I’m trying to train a tts model with LJSpeech dataset on a multi-gpu server. At the moment, I use 2 gpu but it gives me error when training tacotron model.
(I’m using CUDA 11.0)
['/TTS/TTS/bin/train_tacotron.py', '--continue_path=', '--restore_path=', '--config_path=TTS/tts/configs/ljspeech_tacotron2_dynamic_conv_attn.json', '--group_id=group_2021_04_02-120236', '--rank=0']
['/TTS/TTS/bin/train_tacotron.py', '--continue_path=', '--restore_path=', '--config_path=TTS/tts/configs/ljspeech_tacotron2_dynamic_conv_attn.json', '--group_id=group_2021_04_02-120236', '--rank=1']
2021-04-02 12:02:37.628487: W tensorflow/stream_executor/platform/default/dso_loader.cc:59] Could not load dynamic library 'libcudart.so.10.1'; dlerror: libcudart.so.10.1: cannot open shared object file: No such file or directory; LD_LIBRARY_PATH: /usr/local/nvidia/lib:/usr/local/nvidia/lib64
2021-04-02 12:02:37.628523: I tensorflow/stream_executor/cuda/cudart_stub.cc:29] Ignore above cudart dlerror if you do not have a GPU set up on your machine.
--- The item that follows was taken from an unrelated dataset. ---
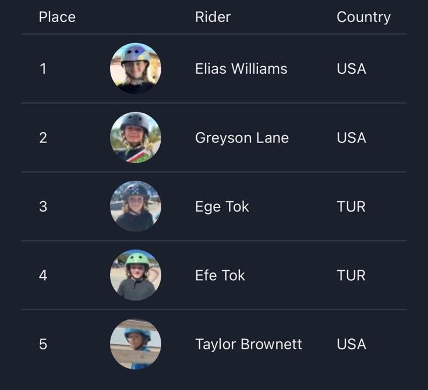Select the Efe Tok rider name
428x390 pixels.
coord(220,275)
2021-04-02 12:02:37.705717: W tensorflow/stream_executor/platform/default/dso_loader.cc:59] Could not load dynamic library 'libcudart.so.10.1'; dlerror: libcudart.so.10.1: cannot open shared object file: No such file or directory; LD_LIBRARY_PATH: /usr/local/nvidia/lib:/usr/local/nvidia/lib64
2021-04-02 12:02:37.705747: I tensorflow/stream_executor/cuda/cudart_stub.cc:29] Ignore above cudart dlerror if you do not have a GPU set up on your machine.
> Using CUDA: True
> Number of GPUs: 2
> Mixed precision mode is ON
> Git Hash: e9e0784
> Experiment folder: /home/erogol/Models/LJSpeech/ljspeech-dcattn-April-02-2021_12+02PM-e9e0784
> Setting up Audio Processor...
| > sample_rate:48000
| > resample:False
| > num_mels:80
| > min_level_db:-100
| > frame_shift_ms:None
| > frame_length_ms:None
| > ref_level_db:20
| > fft_size:1024
| > power:1.5
| > preemphasis:0.0
| > griffin_lim_iters:60
| > signal_norm:True
| > symmetric_norm:True
| > mel_fmin:50.0
| > mel_fmax:7600.0
| > spec_gain:1.0
| > stft_pad_mode:reflect
| > max_norm:4.0
| > clip_norm:True
| > do_trim_silence:True
| > trim_db:60
| > do_sound_norm:False
| > stats_path:LJSpeech-1.1/scale_stats.npy
| > hop_length:256
| > win_length:1024
| > Found 13100 files in /TTS/LJSpeech-1.1
> Using model: Tacotron2
! Run is removed from /home/erogol/Models/LJSpeech/ljspeech-dcattn-April-02-2021_12+02PM-e9e0784
Traceback (most recent call last):
File "/TTS/TTS/bin/train_tacotron.py", line 721, in <module>
main(args)
File "/TTS/TTS/bin/train_tacotron.py", line 575, in main
model = apply_gradient_allreduce(model)
File "/venvtts/lib/python3.6/site-packages/TTS-0.0.9.2-py3.6-linux-x86_64.egg/TTS/utils/distribute.py", line 81, in apply_gradient_allreduce
dist.broadcast(p, 0)
File "/venvtts/lib/python3.6/site-packages/torch/distributed/distributed_c10d.py", line 1039, in broadcast
work = default_pg.broadcast([tensor], opts)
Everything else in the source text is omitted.